RECORDS TO PROCESS:
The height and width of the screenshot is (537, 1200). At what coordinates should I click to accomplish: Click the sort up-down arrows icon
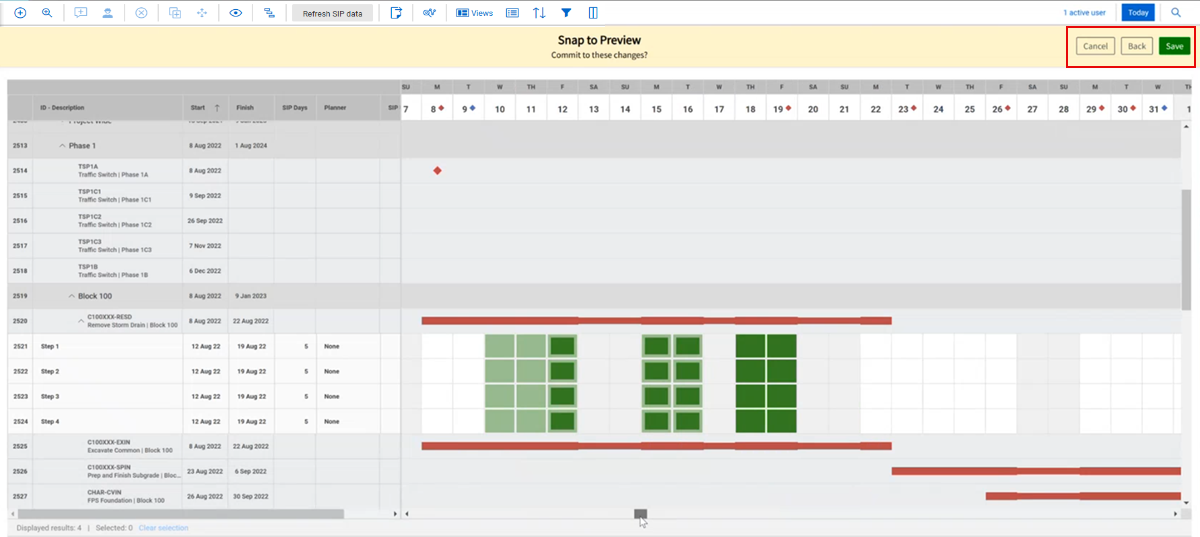(539, 13)
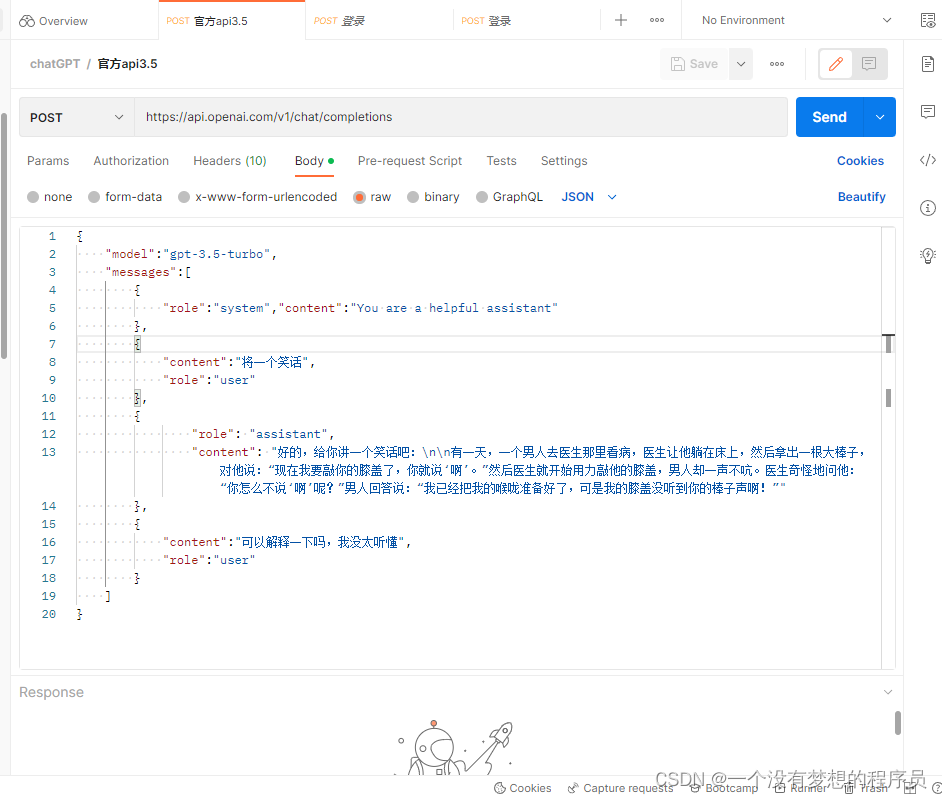Viewport: 942px width, 798px height.
Task: Click the Beautify link
Action: coord(861,196)
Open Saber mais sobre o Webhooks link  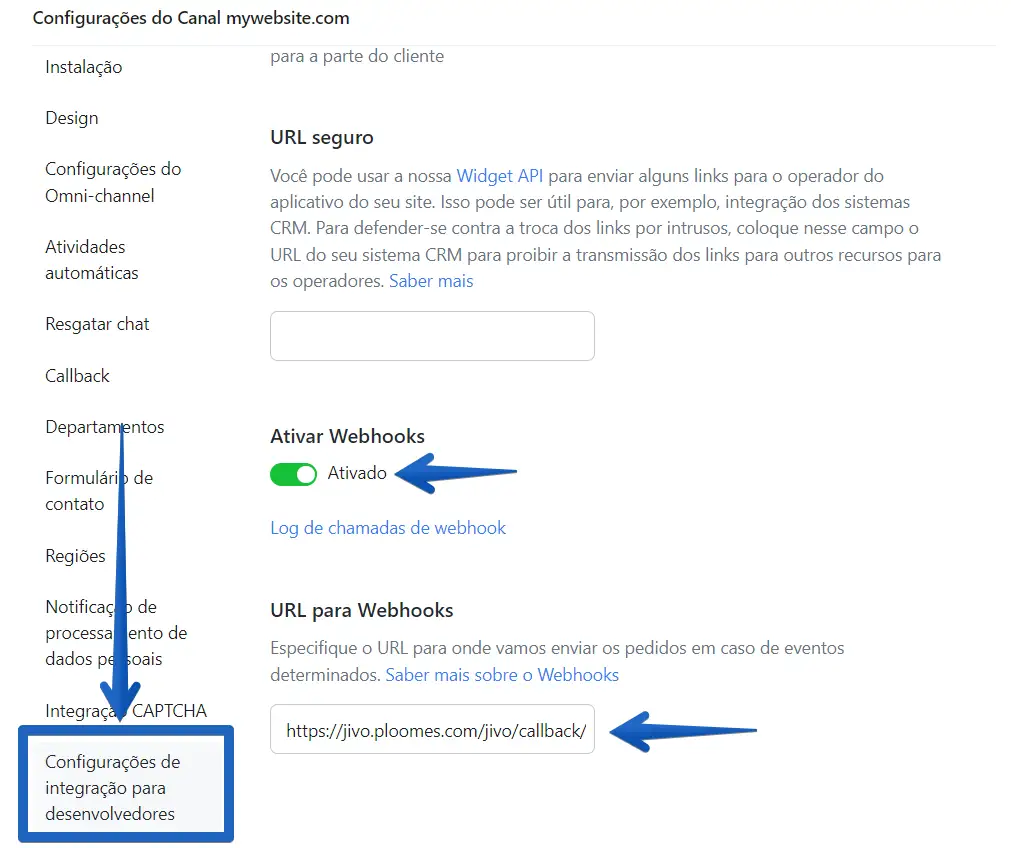coord(502,675)
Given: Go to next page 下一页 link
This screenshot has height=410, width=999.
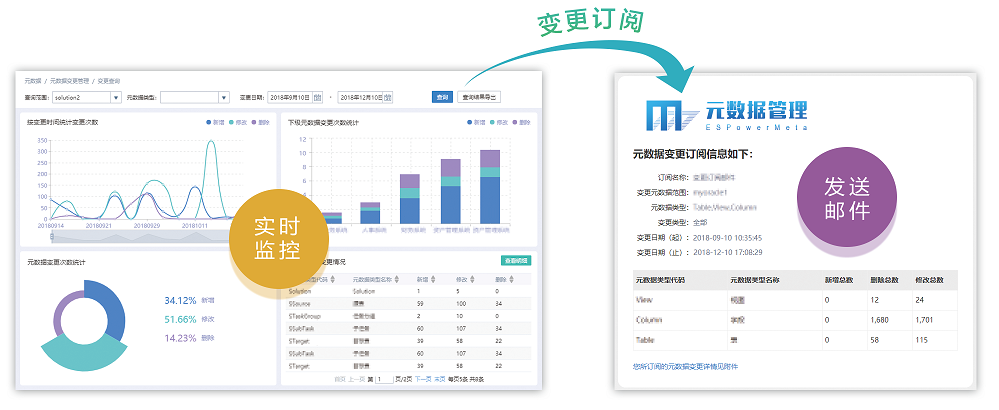Looking at the screenshot, I should [423, 380].
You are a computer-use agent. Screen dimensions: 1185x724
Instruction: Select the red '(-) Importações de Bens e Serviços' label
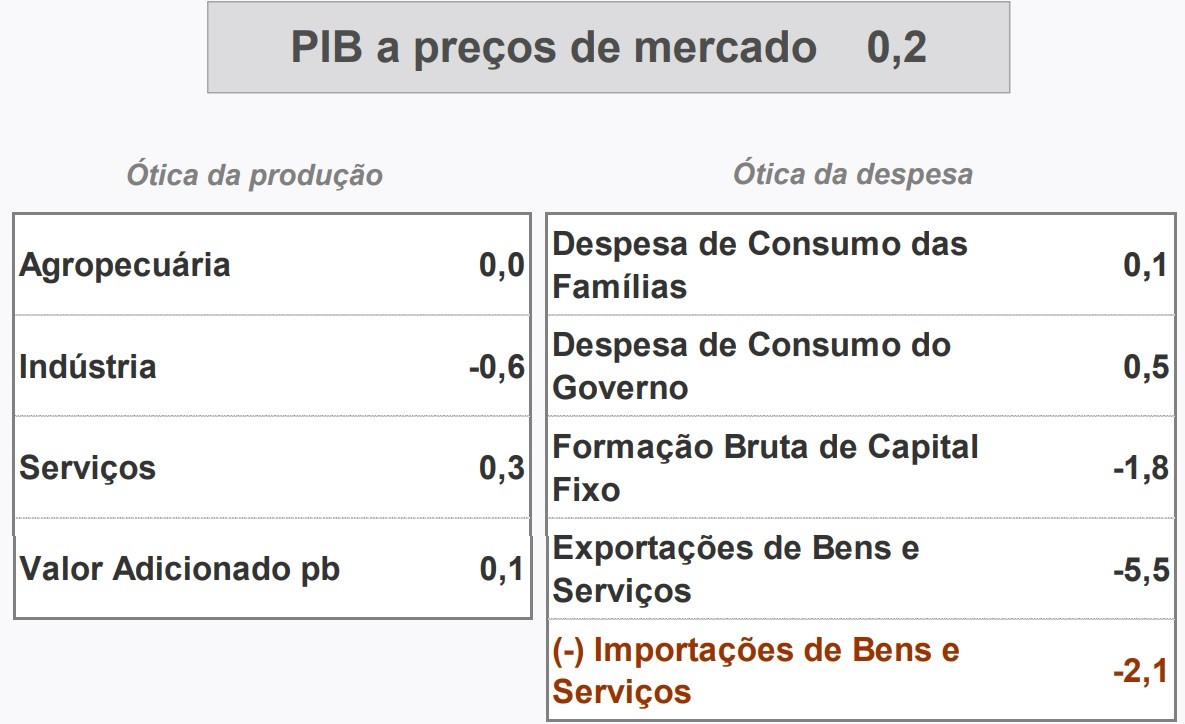coord(756,670)
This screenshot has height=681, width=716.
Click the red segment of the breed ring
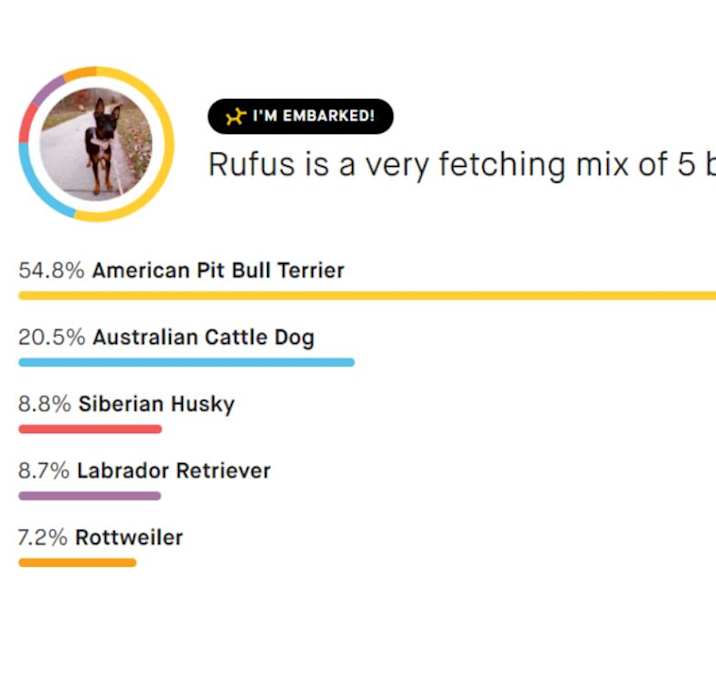pos(26,123)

WORK REQUEST:
Quote exactly the lines from the one that contains "Instruction: Select the" through the end of the listing above, both ends included, leaving out the pictures.

SOLUTION TO THIS TASK:
Instruction: Select the red '(-) Importações de Bens e Serviços' label
coord(756,670)
This screenshot has height=681, width=716.
Click the red segment of the breed ring
pos(26,123)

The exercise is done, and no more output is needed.